🤖 AI Summary
This study addresses the challenge of rapid disinformation spread on social media in North Africa’s multilingual, low-resource contexts by constructing BOUTEF, the first multilingual fake news corpus covering Algeria and Tunisia. BOUTEF integrates false and true narratives, user comments, and fact-checking rebuttals, systematically incorporating local linguistic varieties including Arabic dialects, Arabizi, and code-switching. Through multilingual data collection and annotation, topic modeling, sentiment analysis, and cross-regional comparison, the research reveals that disinformation leverages emotionally charged narratives and hybrid language strategies to enhance virality, whereas fact-checking content predominantly adopts an evidence-based verification style. User engagement significantly amplifies the visibility of false content. The work underscores the “weaponization” of linguistic practices in disinformation campaigns and publicly releases a high-quality annotated dataset, thereby filling a critical research gap in the North African region.
📝 Abstract
The rapid spread of fake news on social media has become a major challenge, particularly in multilingual and under-resourced contexts such as North Africa. In this paper, we introduce BOUTEF, a large-scale multilingual corpus designed to study the propagation, characteristics, and impact of fake news in Algeria and Tunisia. The corpus integrates three complementary components: fake narratives, genuine narratives, and associated user-generated comments, along with verified debunking information. It covers a wide range of languages and linguistic varieties, including MSA, Algerian and Tunisian dialects, Arabizi, French, English, and code-switched language.
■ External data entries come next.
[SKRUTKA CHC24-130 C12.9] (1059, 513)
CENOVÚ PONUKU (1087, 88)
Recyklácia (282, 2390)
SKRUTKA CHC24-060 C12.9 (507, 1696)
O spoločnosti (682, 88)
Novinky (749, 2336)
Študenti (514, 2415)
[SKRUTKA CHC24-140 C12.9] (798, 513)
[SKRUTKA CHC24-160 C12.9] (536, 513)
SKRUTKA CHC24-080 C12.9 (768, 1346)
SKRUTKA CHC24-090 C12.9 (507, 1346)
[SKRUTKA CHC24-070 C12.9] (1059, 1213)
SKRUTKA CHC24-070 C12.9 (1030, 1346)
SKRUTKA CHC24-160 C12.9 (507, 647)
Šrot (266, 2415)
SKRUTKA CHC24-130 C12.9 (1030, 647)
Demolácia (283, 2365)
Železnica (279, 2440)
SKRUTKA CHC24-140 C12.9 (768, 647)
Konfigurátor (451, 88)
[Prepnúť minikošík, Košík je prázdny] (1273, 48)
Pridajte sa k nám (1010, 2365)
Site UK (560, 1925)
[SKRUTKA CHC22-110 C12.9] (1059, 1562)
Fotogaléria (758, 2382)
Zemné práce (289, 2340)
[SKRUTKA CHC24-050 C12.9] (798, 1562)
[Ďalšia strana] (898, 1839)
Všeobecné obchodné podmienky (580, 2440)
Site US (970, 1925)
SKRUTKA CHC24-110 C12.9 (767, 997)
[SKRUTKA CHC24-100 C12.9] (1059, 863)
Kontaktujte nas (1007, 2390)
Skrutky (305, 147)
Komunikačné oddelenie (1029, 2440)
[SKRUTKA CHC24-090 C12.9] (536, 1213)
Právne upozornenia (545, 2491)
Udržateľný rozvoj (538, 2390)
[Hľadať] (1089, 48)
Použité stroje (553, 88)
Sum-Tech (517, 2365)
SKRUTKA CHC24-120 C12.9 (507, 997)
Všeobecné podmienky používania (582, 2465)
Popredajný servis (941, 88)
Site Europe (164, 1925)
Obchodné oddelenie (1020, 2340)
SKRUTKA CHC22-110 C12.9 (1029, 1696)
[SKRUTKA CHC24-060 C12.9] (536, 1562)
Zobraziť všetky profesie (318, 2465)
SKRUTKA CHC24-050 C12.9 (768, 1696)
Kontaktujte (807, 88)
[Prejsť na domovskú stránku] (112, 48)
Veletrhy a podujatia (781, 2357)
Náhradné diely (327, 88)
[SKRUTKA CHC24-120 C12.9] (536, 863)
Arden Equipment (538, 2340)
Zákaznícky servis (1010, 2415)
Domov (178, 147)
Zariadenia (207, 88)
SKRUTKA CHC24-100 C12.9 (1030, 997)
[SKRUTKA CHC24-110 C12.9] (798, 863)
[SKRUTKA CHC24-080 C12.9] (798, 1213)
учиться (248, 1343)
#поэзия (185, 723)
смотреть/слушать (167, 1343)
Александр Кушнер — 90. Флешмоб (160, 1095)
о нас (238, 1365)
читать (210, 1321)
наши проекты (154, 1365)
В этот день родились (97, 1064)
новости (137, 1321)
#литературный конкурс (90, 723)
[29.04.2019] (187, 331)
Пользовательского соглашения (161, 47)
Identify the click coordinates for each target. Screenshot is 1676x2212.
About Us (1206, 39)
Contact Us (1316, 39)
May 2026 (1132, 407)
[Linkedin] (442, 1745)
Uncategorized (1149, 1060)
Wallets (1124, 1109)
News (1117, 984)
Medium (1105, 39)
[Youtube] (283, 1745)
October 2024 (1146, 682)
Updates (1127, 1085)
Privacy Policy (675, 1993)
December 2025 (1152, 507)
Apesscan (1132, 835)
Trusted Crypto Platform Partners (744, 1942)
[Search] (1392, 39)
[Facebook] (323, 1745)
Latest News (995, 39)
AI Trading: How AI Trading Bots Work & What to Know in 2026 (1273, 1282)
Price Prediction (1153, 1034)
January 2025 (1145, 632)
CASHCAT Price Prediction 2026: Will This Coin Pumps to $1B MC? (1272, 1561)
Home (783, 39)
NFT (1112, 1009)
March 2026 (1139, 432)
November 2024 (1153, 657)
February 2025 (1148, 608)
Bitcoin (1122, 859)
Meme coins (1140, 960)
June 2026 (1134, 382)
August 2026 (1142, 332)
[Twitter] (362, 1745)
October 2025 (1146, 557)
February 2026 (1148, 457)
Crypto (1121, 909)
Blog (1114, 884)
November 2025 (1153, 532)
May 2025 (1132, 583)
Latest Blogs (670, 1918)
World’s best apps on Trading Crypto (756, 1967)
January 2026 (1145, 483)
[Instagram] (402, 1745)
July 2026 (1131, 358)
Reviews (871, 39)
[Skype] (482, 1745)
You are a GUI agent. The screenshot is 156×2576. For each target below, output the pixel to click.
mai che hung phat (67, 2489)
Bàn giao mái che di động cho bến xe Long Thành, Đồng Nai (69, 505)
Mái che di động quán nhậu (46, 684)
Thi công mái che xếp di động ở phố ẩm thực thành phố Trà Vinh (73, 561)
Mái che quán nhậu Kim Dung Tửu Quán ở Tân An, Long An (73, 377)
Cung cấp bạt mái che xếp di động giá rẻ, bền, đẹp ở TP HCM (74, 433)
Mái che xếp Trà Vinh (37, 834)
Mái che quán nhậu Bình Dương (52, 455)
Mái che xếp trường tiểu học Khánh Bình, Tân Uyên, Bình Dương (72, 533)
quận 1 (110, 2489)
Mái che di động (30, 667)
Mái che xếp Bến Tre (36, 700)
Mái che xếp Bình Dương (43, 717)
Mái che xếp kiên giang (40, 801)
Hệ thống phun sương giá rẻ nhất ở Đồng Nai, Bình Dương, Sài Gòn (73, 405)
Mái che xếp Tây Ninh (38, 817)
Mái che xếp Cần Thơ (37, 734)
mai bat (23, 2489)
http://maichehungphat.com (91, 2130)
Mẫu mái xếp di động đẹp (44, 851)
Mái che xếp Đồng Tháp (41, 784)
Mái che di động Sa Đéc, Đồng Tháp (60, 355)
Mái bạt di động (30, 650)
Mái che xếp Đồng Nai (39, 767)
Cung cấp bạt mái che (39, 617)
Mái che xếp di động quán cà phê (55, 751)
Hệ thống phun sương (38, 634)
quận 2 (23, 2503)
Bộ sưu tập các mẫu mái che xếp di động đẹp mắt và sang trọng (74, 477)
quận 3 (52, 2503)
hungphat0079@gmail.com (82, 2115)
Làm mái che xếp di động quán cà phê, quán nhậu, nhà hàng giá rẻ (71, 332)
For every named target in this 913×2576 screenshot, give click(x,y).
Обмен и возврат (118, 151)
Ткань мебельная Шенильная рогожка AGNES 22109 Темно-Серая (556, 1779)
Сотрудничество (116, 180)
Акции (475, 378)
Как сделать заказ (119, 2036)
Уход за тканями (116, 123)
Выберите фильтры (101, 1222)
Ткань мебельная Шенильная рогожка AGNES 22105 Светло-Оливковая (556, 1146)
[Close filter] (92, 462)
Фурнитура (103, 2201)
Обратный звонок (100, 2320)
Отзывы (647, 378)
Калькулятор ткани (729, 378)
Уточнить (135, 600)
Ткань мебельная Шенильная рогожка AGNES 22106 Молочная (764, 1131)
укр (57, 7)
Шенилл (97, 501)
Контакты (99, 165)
Building on this resource, we conduct a comprehensive empirical analysis combining quantitative and qualitative approaches. We examine thematic distributions, linguistic and rhetorical strategies, sentiment patterns, and social engagement dynamics. Statistical analyses reveal significant associations between thematic categories and message veracity, as well as strong correlations between user engagement and the visibility of fake content. Our findings show that fake news relies heavily on emotionally charged narratives, sensational framing, and hybrid linguistic practices that enhance virality and audience engagement. In contrast, debunking content adopts a more factual and verification-oriented style. Furthermore, a comparative analysis between Algeria and Tunisia highlights both shared dynamics and country-specific characteristics shaped by sociopolitical contexts. The results emphasize the role of informal language practices in the diffusion and reception of misinformation. By providing a rich, annotated, and publicly available dataset, this work contributes to advancing research on fake news detection, low-resource language processing, and the understanding of information disorders in complex linguistic environments.